Work to be completed: Render the records as a numbered list of lines, from the first line through the line containing "(x=1280, y=22)", with blank lines dropped and the pictures left out.

--- Provided entries ---

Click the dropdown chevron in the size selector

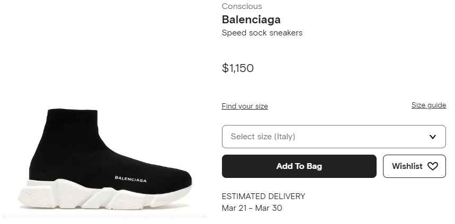click(x=433, y=137)
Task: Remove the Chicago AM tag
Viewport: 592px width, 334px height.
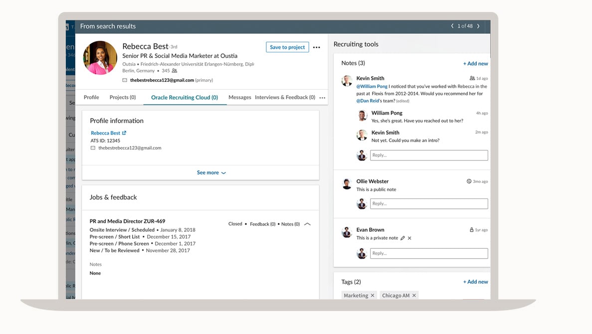Action: (x=414, y=296)
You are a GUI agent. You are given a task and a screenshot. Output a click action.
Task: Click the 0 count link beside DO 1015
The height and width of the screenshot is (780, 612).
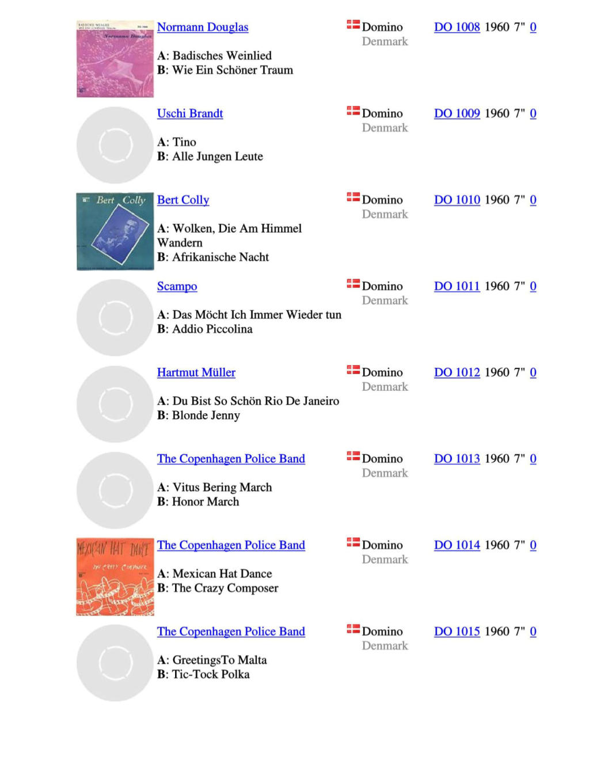pos(533,631)
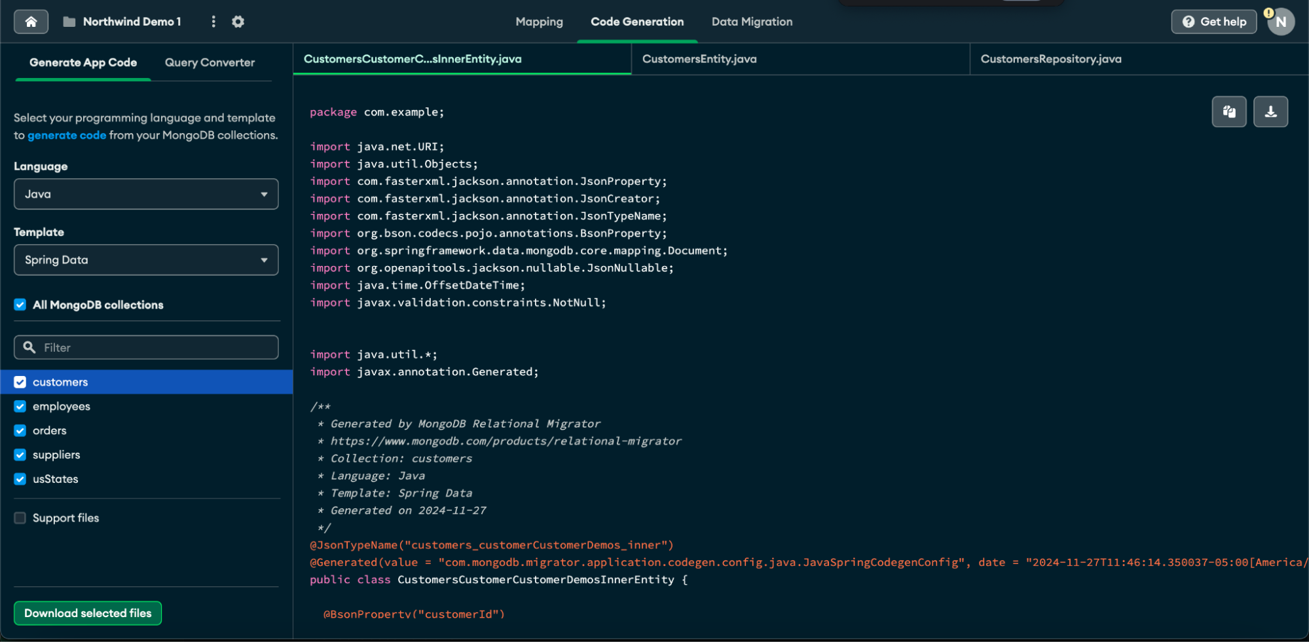Click the user avatar N icon

(x=1280, y=22)
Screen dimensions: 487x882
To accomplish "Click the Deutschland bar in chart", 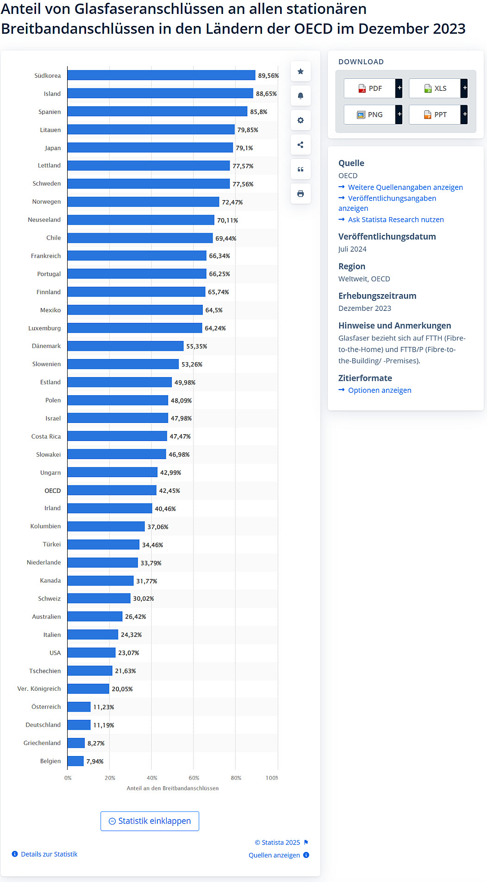I will [x=79, y=725].
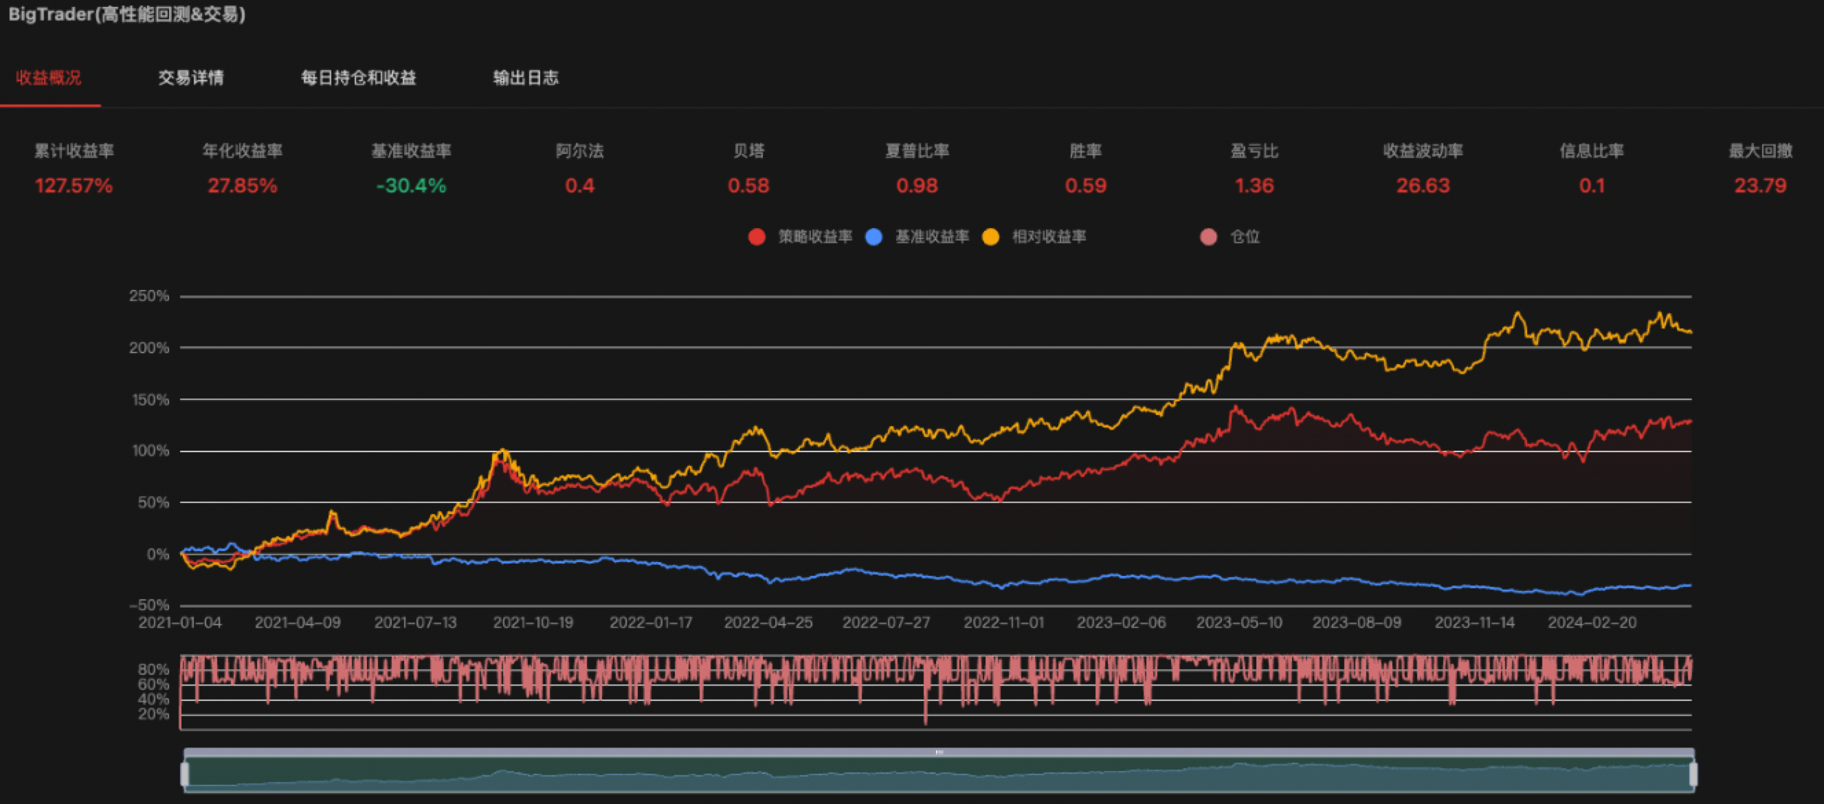This screenshot has width=1824, height=804.
Task: Click the green -30.4% benchmark return value
Action: click(x=411, y=186)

---

Solution:
1. Click the dropdown chevron in the size selector
2. click(x=433, y=137)
3. Task: Remove the Chicago AM tag
4. Viewport: 592px width, 334px height.
5. Action: (x=414, y=296)
6. You are a GUI agent. You are given a task and a screenshot. Output a click action.
7. Task: Click the 0 count link beside DO 1015
8. The height and width of the screenshot is (780, 612).
9. pos(533,631)
10. Click the user avatar N icon
11. (x=1280, y=22)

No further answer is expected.